------ Input for this task

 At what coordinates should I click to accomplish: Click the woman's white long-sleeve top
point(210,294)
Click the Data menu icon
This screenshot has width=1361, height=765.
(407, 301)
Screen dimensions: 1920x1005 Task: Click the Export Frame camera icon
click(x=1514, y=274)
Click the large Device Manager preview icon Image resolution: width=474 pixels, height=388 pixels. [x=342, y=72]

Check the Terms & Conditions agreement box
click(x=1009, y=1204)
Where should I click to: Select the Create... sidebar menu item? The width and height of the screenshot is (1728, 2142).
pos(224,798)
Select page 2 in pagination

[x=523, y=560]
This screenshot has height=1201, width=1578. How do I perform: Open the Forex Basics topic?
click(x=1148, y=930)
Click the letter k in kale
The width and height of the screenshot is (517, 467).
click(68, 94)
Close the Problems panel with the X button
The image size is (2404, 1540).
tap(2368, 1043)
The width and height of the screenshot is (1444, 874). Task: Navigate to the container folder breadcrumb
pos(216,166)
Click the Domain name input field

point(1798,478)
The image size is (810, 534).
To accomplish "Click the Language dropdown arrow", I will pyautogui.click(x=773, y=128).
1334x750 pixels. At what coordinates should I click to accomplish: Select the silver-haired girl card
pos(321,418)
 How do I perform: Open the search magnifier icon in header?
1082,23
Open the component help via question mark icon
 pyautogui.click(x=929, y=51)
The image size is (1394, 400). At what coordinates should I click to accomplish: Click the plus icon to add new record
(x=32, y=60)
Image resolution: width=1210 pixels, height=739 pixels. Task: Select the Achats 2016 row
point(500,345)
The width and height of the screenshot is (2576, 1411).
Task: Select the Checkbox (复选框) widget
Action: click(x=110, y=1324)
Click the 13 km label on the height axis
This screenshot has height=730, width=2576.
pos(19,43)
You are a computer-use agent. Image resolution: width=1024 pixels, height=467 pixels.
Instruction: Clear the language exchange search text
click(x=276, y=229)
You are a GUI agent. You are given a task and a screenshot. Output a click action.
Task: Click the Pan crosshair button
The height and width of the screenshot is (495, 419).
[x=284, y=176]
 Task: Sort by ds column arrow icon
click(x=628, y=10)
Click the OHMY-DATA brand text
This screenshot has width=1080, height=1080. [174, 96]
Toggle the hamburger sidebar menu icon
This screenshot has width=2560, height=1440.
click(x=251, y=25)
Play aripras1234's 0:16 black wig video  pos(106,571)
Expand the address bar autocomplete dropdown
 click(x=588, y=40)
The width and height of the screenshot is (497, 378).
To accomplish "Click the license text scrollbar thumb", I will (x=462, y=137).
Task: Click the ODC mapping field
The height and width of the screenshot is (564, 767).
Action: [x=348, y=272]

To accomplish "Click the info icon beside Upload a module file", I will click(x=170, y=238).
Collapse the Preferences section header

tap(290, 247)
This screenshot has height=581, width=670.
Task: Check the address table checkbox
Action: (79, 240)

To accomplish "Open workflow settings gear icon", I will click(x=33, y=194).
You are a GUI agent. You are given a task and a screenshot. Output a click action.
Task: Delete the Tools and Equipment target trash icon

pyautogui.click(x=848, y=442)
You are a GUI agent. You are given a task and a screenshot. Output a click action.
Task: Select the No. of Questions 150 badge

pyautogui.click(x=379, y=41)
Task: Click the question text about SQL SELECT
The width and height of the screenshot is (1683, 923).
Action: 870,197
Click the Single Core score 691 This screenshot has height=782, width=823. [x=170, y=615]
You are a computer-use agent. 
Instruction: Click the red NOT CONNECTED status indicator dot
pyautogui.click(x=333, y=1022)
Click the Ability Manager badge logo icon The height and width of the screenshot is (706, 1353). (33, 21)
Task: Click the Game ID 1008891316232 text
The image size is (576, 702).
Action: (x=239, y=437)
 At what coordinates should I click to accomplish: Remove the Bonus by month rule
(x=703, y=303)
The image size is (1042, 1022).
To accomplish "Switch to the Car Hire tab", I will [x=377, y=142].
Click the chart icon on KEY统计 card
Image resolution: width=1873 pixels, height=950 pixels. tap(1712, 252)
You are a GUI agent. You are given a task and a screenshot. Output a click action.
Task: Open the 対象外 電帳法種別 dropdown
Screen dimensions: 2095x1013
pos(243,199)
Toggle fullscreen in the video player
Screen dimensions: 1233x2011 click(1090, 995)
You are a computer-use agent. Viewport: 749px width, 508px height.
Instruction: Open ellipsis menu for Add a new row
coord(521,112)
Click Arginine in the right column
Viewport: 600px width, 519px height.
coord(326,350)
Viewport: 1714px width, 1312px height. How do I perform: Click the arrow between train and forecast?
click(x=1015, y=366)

------------

* **Goal**
Please recast every line of the entries above as a JSON list of strings, one string per line, leaving out blank lines.

* **Result for this exercise**
[
  " At what coordinates should I click to accomplish: Click the woman's white long-sleeve top",
  "point(210,294)",
  "Click the Data menu icon",
  "This screenshot has width=1361, height=765.",
  "(407, 301)",
  "Screen dimensions: 1920x1005 Task: Click the Export Frame camera icon",
  "click(x=1514, y=274)",
  "Click the large Device Manager preview icon Image resolution: width=474 pixels, height=388 pixels. [x=342, y=72]",
  "Check the Terms & Conditions agreement box",
  "click(x=1009, y=1204)",
  "Where should I click to: Select the Create... sidebar menu item? The width and height of the screenshot is (1728, 2142).",
  "pos(224,798)",
  "Select page 2 in pagination",
  "[x=523, y=560]",
  "This screenshot has height=1201, width=1578. How do I perform: Open the Forex Basics topic?",
  "click(x=1148, y=930)",
  "Click the letter k in kale",
  "The width and height of the screenshot is (517, 467).",
  "click(68, 94)",
  "Close the Problems panel with the X button",
  "The image size is (2404, 1540).",
  "tap(2368, 1043)",
  "The width and height of the screenshot is (1444, 874). Task: Navigate to the container folder breadcrumb",
  "pos(216,166)",
  "Click the Domain name input field",
  "point(1798,478)",
  "The image size is (810, 534).",
  "To accomplish \"Click the Language dropdown arrow\", I will pyautogui.click(x=773, y=128).",
  "1334x750 pixels. At what coordinates should I click to accomplish: Select the silver-haired girl card",
  "pos(321,418)",
  " How do I perform: Open the search magnifier icon in header?",
  "1082,23",
  "Open the component help via question mark icon",
  " pyautogui.click(x=929, y=51)",
  "The image size is (1394, 400). At what coordinates should I click to accomplish: Click the plus icon to add new record",
  "(x=32, y=60)",
  "Image resolution: width=1210 pixels, height=739 pixels. Task: Select the Achats 2016 row",
  "point(500,345)",
  "The width and height of the screenshot is (2576, 1411).",
  "Task: Select the Checkbox (复选框) widget",
  "Action: click(x=110, y=1324)",
  "Click the 13 km label on the height axis",
  "This screenshot has height=730, width=2576.",
  "pos(19,43)",
  "You are a computer-use agent. Image resolution: width=1024 pixels, height=467 pixels.",
  "Instruction: Clear the language exchange search text",
  "click(x=276, y=229)",
  "You are a GUI agent. You are given a task and a screenshot. Output a click action.",
  "Task: Click the Pan crosshair button",
  "The height and width of the screenshot is (495, 419).",
  "[x=284, y=176]",
  " Task: Sort by ds column arrow icon",
  "click(x=628, y=10)",
  "Click the OHMY-DATA brand text",
  "This screenshot has width=1080, height=1080. [174, 96]",
  "Toggle the hamburger sidebar menu icon",
  "This screenshot has width=2560, height=1440.",
  "click(x=251, y=25)",
  "Play aripras1234's 0:16 black wig video  pos(106,571)",
  "Expand the address bar autocomplete dropdown",
  " click(x=588, y=40)",
  "The width and height of the screenshot is (497, 378).",
  "To accomplish \"Click the license text scrollbar thumb\", I will (x=462, y=137).",
  "Task: Click the ODC mapping field",
  "The height and width of the screenshot is (564, 767).",
  "Action: [x=348, y=272]",
  "To accomplish \"Click the info icon beside Upload a module file\", I will click(x=170, y=238).",
  "Collapse the Preferences section header",
  "tap(290, 247)",
  "This screenshot has height=581, width=670.",
  "Task: Check the address table checkbox",
  "Action: (79, 240)",
  "To accomplish \"Open workflow settings gear icon\", I will click(x=33, y=194).",
  "You are a GUI agent. You are given a task and a screenshot. Output a click action.",
  "Task: Delete the Tools and Equipment target trash icon",
  "pyautogui.click(x=848, y=442)",
  "You are a GUI agent. You are given a task and a screenshot. Output a click action.",
  "Task: Select the No. of Questions 150 badge",
  "pyautogui.click(x=379, y=41)",
  "Task: Click the question text about SQL SELECT",
  "The width and height of the screenshot is (1683, 923).",
  "Action: 870,197",
  "Click the Single Core score 691 This screenshot has height=782, width=823. [x=170, y=615]",
  "You are a computer-use agent. ",
  "Instruction: Click the red NOT CONNECTED status indicator dot",
  "pyautogui.click(x=333, y=1022)",
  "Click the Ability Manager badge logo icon The height and width of the screenshot is (706, 1353). (33, 21)",
  "Task: Click the Game ID 1008891316232 text",
  "The image size is (576, 702).",
  "Action: (x=239, y=437)",
  " At what coordinates should I click to accomplish: Remove the Bonus by month rule",
  "(x=703, y=303)",
  "The image size is (1042, 1022).",
  "To accomplish \"Switch to the Car Hire tab\", I will [x=377, y=142].",
  "Click the chart icon on KEY统计 card",
  "Image resolution: width=1873 pixels, height=950 pixels. tap(1712, 252)",
  "You are a GUI agent. You are given a task and a screenshot. Output a click action.",
  "Task: Open the 対象外 電帳法種別 dropdown",
  "Screen dimensions: 2095x1013",
  "pos(243,199)",
  "Toggle fullscreen in the video player",
  "Screen dimensions: 1233x2011 click(1090, 995)",
  "You are a computer-use agent. Viewport: 749px width, 508px height.",
  "Instruction: Open ellipsis menu for Add a new row",
  "coord(521,112)",
  "Click Arginine in the right column",
  "Viewport: 600px width, 519px height.",
  "coord(326,350)",
  "Viewport: 1714px width, 1312px height. How do I perform: Click the arrow between train and forecast?",
  "click(x=1015, y=366)"
]